As relações familiares são complicadas. No caso de O Tubérculo, de Lucas Camargo de Barros e Nicolas Thomé Zetune, são até capazes de causar doenças incuráveis. Com uma trama simples, em que o protagonista Gustavo retorna ao seu local de nascença e é acometido por uma doença fatal, o longa possui a liberdade de construir camadas de diversas interpretações, criando uma atmosfera que leva o público para a pequena cidade de Andradina, onde grande parte do filme se passa. De maneiras sutis e inovadoras, o ano de 2023 é retratado como um passado distante, com questões familiares, sobre pertencimento e aceitação, que refletem a sociedade atual – mas são distanciadas em uma perspectiva visual e temporal.
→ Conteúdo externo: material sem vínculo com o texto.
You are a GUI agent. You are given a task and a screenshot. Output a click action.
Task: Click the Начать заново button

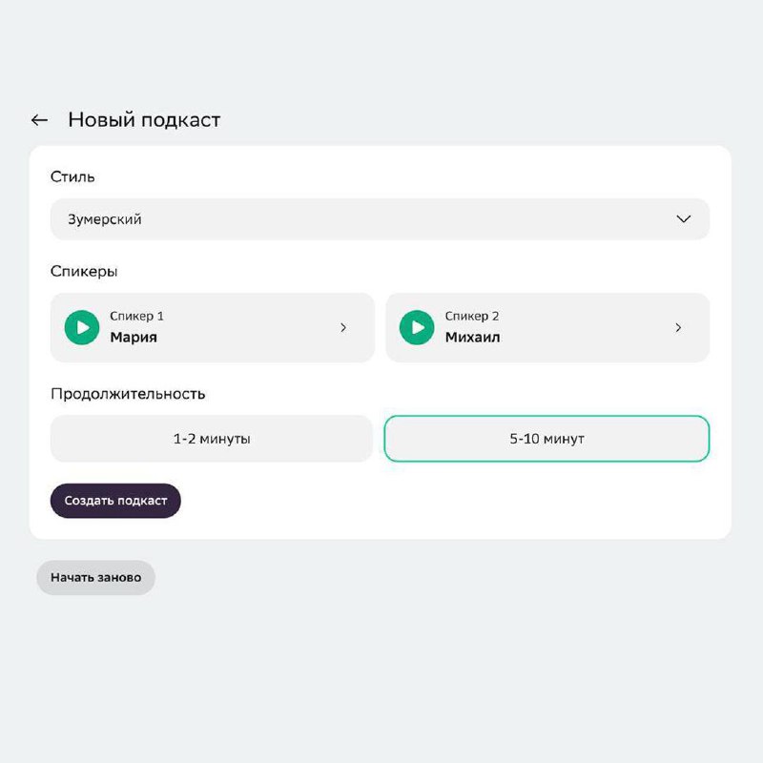coord(95,578)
A narrativa, mesmo não sendo apresentada de maneira convencional, é bem clara. A história retrata um personagem LGBTQIA+ que não é aceito por sua própria família e, por conta disso, foge de sua cidade natal. Porém, ao retornar, encontra-se em um local desconhecido e não se sente parte da cidade que nasceu, assim como não se sentia parte da família que o rejeitou. O uso de paisagens vazias reforça a sensação de solidão e a repressão que ele experienciou antes de ir embora – e que continua sentindo ao voltar. Os fantasmas do passado o assombram, seja a herança que não consegue se desfazer da avó, que não o aceita, seja o reencontro com seu primeiro amor, Wagner. A jornada de Gustavo se torna uma busca pela aceitação, dele mesmo ou da falecida avó, e pela sensação de pertencimento, de família.
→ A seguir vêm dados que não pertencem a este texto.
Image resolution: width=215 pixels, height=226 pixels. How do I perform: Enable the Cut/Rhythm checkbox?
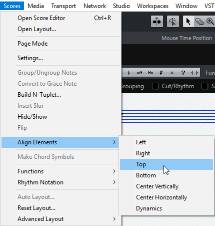[x=155, y=86]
Ao subverter gêneros cinematográficos, essa narrativa se forma juntamente de sua estética. Além de tratar sobre uma doença em seu enredo, o longa como um todo é afetado por essa patologia, que também domina a imagem, a montagem e a trilha sonora. Um destaque especial ocorre no uso de uma filmadora Super 8 para a gravação de toda a obra. A fotografia com falhas, com qualidade menor do que as das câmeras usadas nos dias de hoje, inova o conceito de filmagens achadas, ou found footage, utilizado em filmes de horror, não sendo o caso desse, que transforma a imagem em conjunto com a história, como se essa estivesse doente – tal qual o protagonista. O filme como um todo possui um caráter experimental e usufrui de diferentes características de gêneros cinematográficos, como o horror, o drama e o romance, para que todos os seus aspectos se relacionem adequadamente.
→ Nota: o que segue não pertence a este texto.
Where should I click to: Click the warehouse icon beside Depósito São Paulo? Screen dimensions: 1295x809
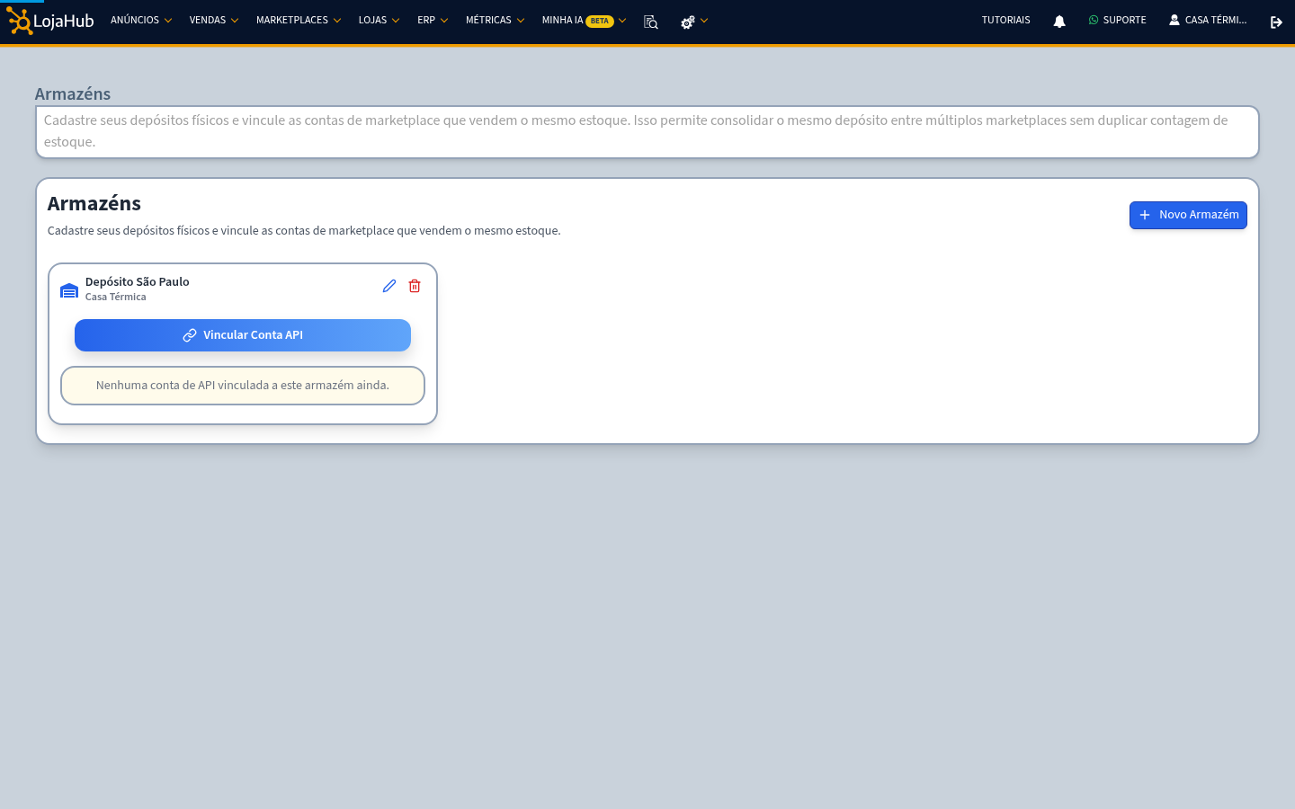point(69,290)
A temporalidade da obra também corrobora para toda a construção narrativa. Apesar do tempo bem dividido – entre o ano das imagens, o ano em que Gustavo e Wagner se apaixonam e o ano em que o caso médico de Gustavo é discutido –, algumas características acabam fundindo diferentes momentos temporais. A fotografia de uma Super 8 anteriormente mencionada, por exemplo, é muito mais presente entre os anos 60 e 80, o que não condiz com a época que a história se passa. Apesar disso, detalhes como o celular e aplicativos que o protagonista usa são coerentes ao ano retratado. O longa se torna atemporal pois o espectador tanto reconhece elementos do período atual, quanto estranha outros, por não estarem presente no cotidiano. Assim como Gustavo, o público é levado ao estranhamento do que supostamente era familiar.
Outra mediação estética marcante é o uso de elementos simbólicos. A cena dos urubus como presságio para a morte, o dinossauro referenciando o atraso temporal dos pensamentos da avó de Gustavo e as três advogadas do testamento, que fazem referência às três moiras da mitologia grega como responsáveis pelo destino, são exemplos de como a simbologia é presente na trama. Ao serem entendidas, trazem uma profundidade maior a essa história já profundamente complexa.
O Tubérculo é inovador e extraordinário em diversas vertentes. Traz reflexões recorrentes por meio de novos olhares e junta o antigo e o contemporâneo em uma obra que fala, acima de tudo, sobre amor.